Moreover, they argue “Congress should reject any attempts to weaken protections against predatory lending. For example, there are efforts to allow lenders to exclude certain fees when determining whether a loan is classified as ‘high cost.’ Excluding these fees would in some cases effectively circumvent basic legal protections for riskier, high-cost loans.”
But the Dodd-Frank law is not universally admired. Back in September, Barney Frank, the retiring Congressman who was the author of this financial overhaul bill, “warned banking executives this morning that mortgage lenders must bear some of the financial risk for extending loans to home buyers.”
Mr. Frank said that “there is a ‘revolt’ under way against regulations intended to keep lenders from making risky loans to borrowers. Those regulations keep some of the financial risk for mortgages with the lenders who grant them, without which lenders will return to giving loans to those who can’t afford them.”
“I am disappointed at this revolt against risk retention that was so clearly at the center of this,” he said. “All the other problems we had … they all centered on the system for selling to other people loans that shouldn’t have been made in the first place.”
The same day, the New York Times ran an article arguing that the “Dodd-Frank Act” has become “a favorite target for Republicans laying blame.”
The Times argues that Republican presidential candidates have used the “Dodd-Frank Act, the sprawling regulatory effort to address the causes of the financial crisis, as their newest anti-Obama target for what ails the economy.”
Writes the Times, “Republicans have repeatedly invoked the law’s 848-page girth – and its rules on, among other things, trading derivatives and swaps – as a symbol of government overreach that is killing jobs.”
However, supporters argue that “Republicans are largely ignoring the basic trade-off that the financial law represents.”
“Dodd-Frank is adding safety margins to the banking system,” said Douglas J. Elliott, an economic studies fellow at the Brookings Institution. “That may mean somewhat fewer jobs in normal years, in exchange for the benefit of avoiding something like what we just went through in the financial crisis, which was an immense job killer.”
“Dodd-Frank aims to rein in abusive lending practices and high-risk bets on complex derivative securities that nearly drove the banking system off a cliff,” the article writes.
Said Mr.

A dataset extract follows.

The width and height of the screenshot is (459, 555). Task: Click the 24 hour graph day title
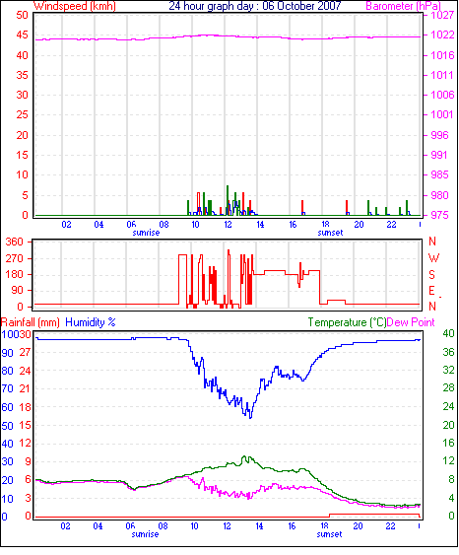tap(255, 6)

Frank, “Their claims are literally based on nothing but misconception. The legislation is very popular. Nobody wants to go back to totally unregulated derivatives. Nobody wants banks to go back to making loans without having to retain some of them. This is a debate that is being conducted for the right wing.”
On the other hand, Texas Governor Rick Perry argued that we have to end it immediately, while former Congressman Newt Gingrich called it “a devastatingly bad bill” that is “killing small banks, killing small business, killing the housing industry.”
Analysts argue that “unless Republicans capture the presidency and can also muster 60 votes in the Senate, it appears unlikely that Dodd-Frank will be repealed in full. Senate and House Republicans introduced such bills, but they have never been brought up for floor votes.”
At the same time, they have cast blame on Democrats who, they say, have put little into the defense of the effort. “Without someone on the Democratic side actively fighting on its behalf, Dodd-Frank, for the moment at least, has been left without a champion,” the Times reports.
Lost in all of this is a reasonable discussion as to whether the banking industry should be able to lend to people without assurances of their ability to pay the loan back. In the debate that emerged on Wednesday, it would appear that many on the conservative side of the aisle are willing to let the risk rest with the people who take out the loan without any onus on those who issue the loan.
In terms of a target for the occupy movement, the banks would appear to be a fair target, as would the government.
[quote]They found, “mortgage defaults are strongly tied to abusive loan terms, such as prepayment penalties, “exploding” adjustable-rate mortgages, and loans originated by mortgage brokers, which generally included kickbacks for placing borrowers in riskier, more expensive loans than borrowers qualified for.”[/quote]
I have seen first hand some of these abusive practices. In one case I had, the bank put the interest rate as monthly instead of yearly, so it appeared as if the APR was 1.5% annually instead of the real 18% per year. I also listened to a webinar about “redlining”, in which documented data showed how banks sent representatives into poor minority neighborhoods (especially those with people who speak English as a second language), and signed folks up for option pay variable rate mortgages they could not afford, even tho many qualified for a much lower interest rate fixed rate mortgage they could afford. So the banks most definitely engaged in shady banking practices.
However, that does not leave the federal gov’t off the hook, including Barney Frank himself (and Dodd as well Alan Greenspan). The gov’t has pushed adjustable rate mortgages, which are an abomination. Now credit cards are adjustable rate. Take a look at your credit card statement and look for the small “v”. Betcha didn’t notice that before, huh? Why weren’t consumers notified of this change in a way that was meaningful?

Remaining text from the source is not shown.